# DIRECTIONS FOR THIS TASK
Pull every line with "gear" from the data.

━━━ LISTED RECORDS ━━━

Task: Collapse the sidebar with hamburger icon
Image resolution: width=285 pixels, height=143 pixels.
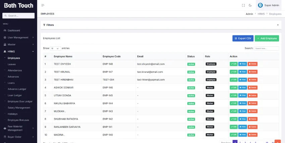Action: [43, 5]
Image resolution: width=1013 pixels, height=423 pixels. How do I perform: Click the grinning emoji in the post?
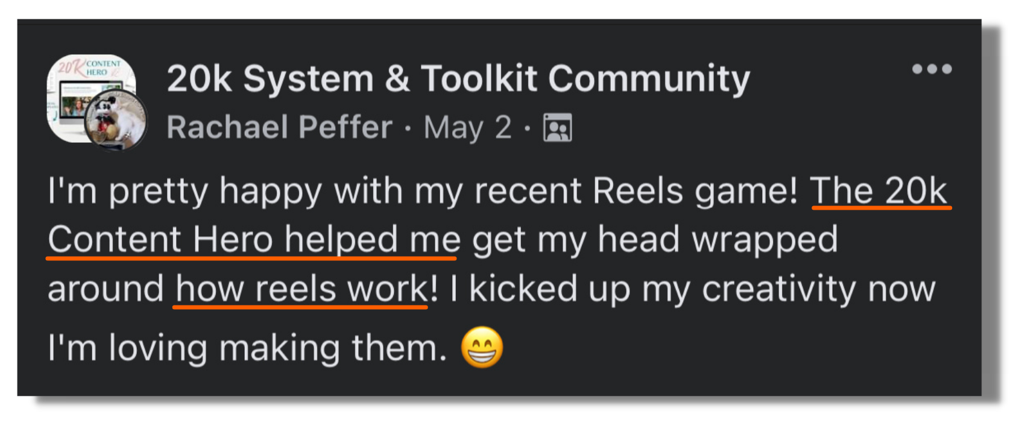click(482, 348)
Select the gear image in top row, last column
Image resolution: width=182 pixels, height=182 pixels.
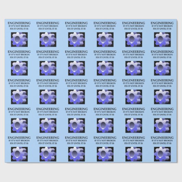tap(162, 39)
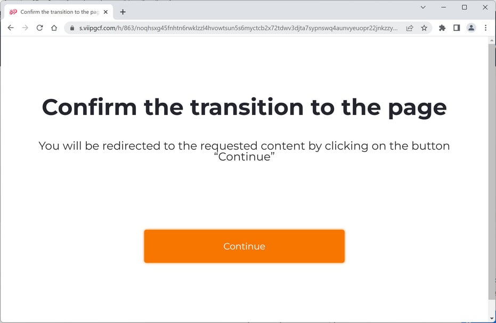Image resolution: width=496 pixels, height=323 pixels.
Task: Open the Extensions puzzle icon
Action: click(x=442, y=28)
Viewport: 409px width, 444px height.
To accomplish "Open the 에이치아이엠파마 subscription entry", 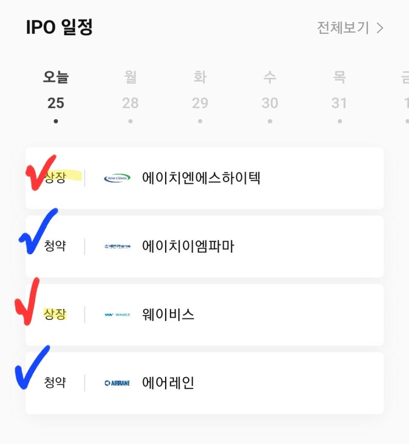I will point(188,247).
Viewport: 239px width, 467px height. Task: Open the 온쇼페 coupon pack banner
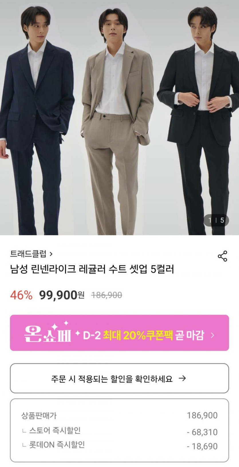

━━━
━━━ LISTED RECORDS ━━━

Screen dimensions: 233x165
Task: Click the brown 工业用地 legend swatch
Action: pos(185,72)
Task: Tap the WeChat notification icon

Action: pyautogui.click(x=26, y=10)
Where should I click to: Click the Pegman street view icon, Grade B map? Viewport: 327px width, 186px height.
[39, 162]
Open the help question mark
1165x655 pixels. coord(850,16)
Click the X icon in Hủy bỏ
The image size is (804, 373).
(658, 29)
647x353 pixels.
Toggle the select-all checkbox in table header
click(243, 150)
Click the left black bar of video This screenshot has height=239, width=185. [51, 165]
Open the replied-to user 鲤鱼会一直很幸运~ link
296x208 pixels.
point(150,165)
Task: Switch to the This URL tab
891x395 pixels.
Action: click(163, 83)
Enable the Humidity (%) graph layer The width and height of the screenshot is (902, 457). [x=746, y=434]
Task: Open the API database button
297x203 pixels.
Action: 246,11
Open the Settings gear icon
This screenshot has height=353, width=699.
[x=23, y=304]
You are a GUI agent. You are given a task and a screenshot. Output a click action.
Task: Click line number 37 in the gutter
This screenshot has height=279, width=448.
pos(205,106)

━━━

# RESULT FOR THIS EXERCISE
Select the gear image in top row, last column
Open the Settings gear icon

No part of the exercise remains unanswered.